SET EXERCISE -
Please check each statement against the pull request thread below. For each one, answer yes or no and quote the words from the thread that decide it.
(a) Block quantized ONNX models are currently supported in QNN-EP.
(b) For int8, max_int_scale = 1u << bitwidth gives a value of 256.
(c) Other .cc files in the repo also begin with a BOM.

EXTRACT -
'''

[QNN EP] Convert BQ to LPBQ encodings by qti-ashimaj · Pull Request #307 · onnxruntime/onnxruntime-qnn

qti-ashimaj · 2026-04-28T06:32:55Z

Description

Convert BQ encodings to htp supported LPBQ encodings

Motivation and Context

The block quantized ONNX models are currently not supported in QNN-EP. In order to execute them via QNN HTP, we are converting the BQ encodings to LPBQ encodings.

CLAassistant · 2026-04-28T06:33:02Z

All committers have signed the CLA.

qti-kromero · 2026-05-08T16:10:46Z

    params_.axisScaleOffsetEncoding.axis = static_cast<int32_t>(axis);
    params_.axisScaleOffsetEncoding.numScaleOffsets = static_cast<uint32_t>(num_elems);
    params_.axisScaleOffsetEncoding.scaleOffset = data_span.data();
+  } else if (is_block_quant) {


I feel like this logic and some of the other logic in qnn_utils warrants a new test (or a few new tests)? is that planned to be added later or something we can add in this PR?

qti-chuteng · 2026-05-13T02:34:05Z

Critical

[C-1] onnxruntime/core/providers/qnn/builder/qnn_utils.cc:1216,1267-1268
max_int_scale = 1u << bitwidth is wrong by one. For int8 the value is 256, then static_cast<uint8_t>(clamped) wraps the channel's max-scale block to 0, encoding it as zero-scale; for int4 the value 16 overflows the 4-bit block-scale field. The standard LPBQ convention is int_scale ∈ [1, 2^bitwidth − 1]. Use max_int_scale = (1u << bitwidth) - 1 and divide by it in per_channel_scales[c] = max_scale / max_int_scale. This will hit 100% of inputs since the algorithm intentionally maps max_scale to max_int_scale. Pair this fix with M-4.

[C-2] onnxruntime/core/providers/qnn/builder/opbuilder/matmul_op_builder.cc:1
A UTF-8 BOM (EF BB BF) was accidentally inserted at the start of the file. No other .cc file in the repo has a BOM, and some toolchains (notably nvcc and older MSVC) treat the BOM as the first source character and break preprocessing. Re-save without BOM, e.g. sed -i '1s/^\xEF\xBB\xBF//' matmul_op_builder.cc.

'''

DATASET EXCERPT -
'''

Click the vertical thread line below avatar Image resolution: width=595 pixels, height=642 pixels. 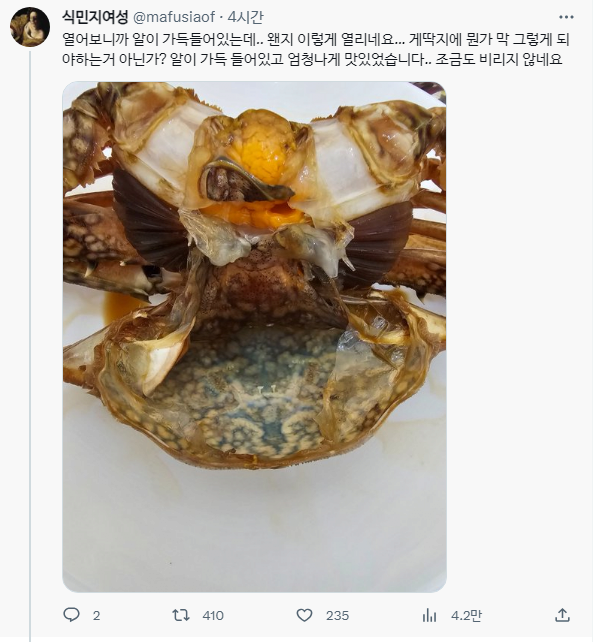click(30, 346)
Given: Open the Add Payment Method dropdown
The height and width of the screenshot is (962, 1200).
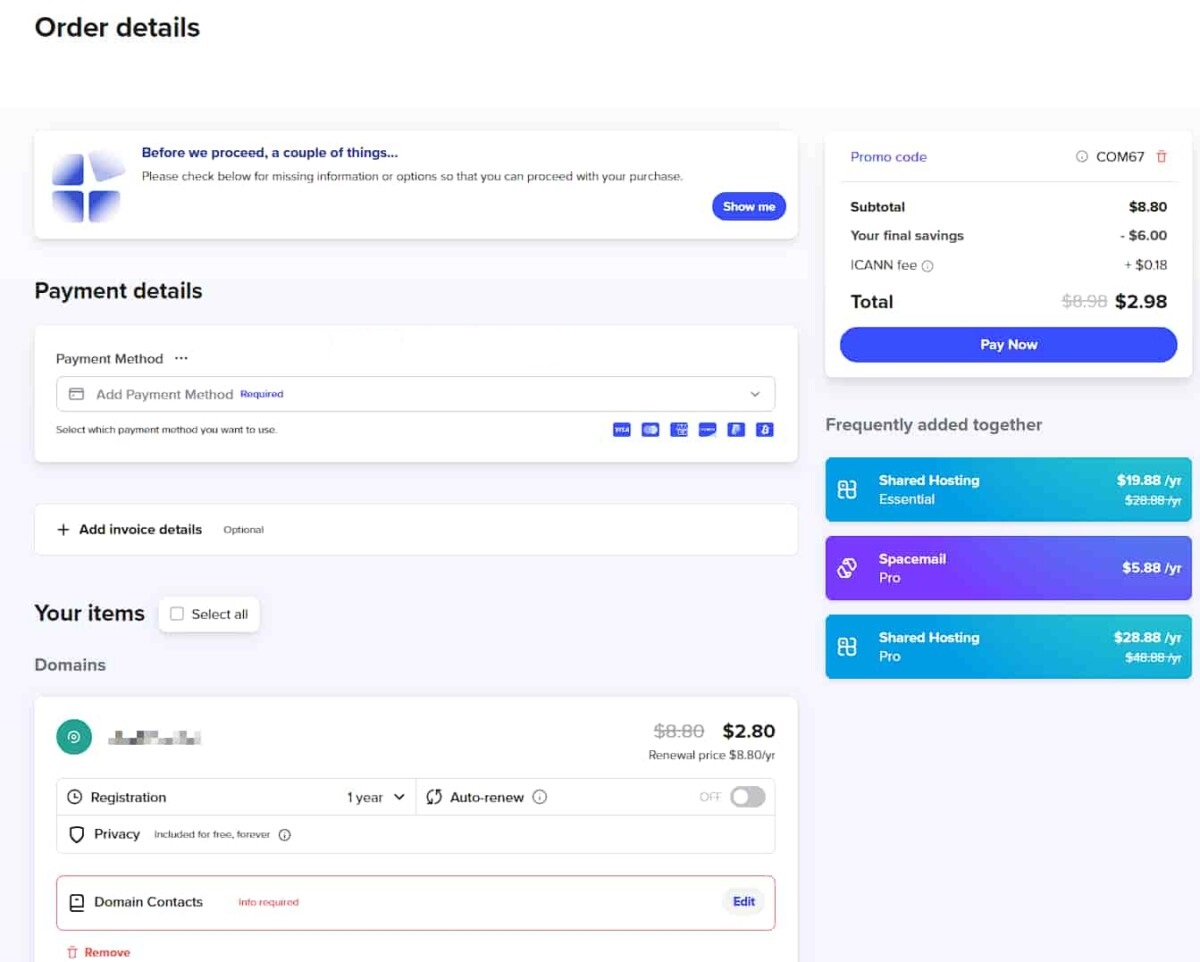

'''

TASK OUTPUT -
(a) No: "The block quantized ONNX models are currently not supported in QNN-EP."
(b) Yes: "For int8 the value is 256"
(c) No: "No other .cc file in the repo has a BOM"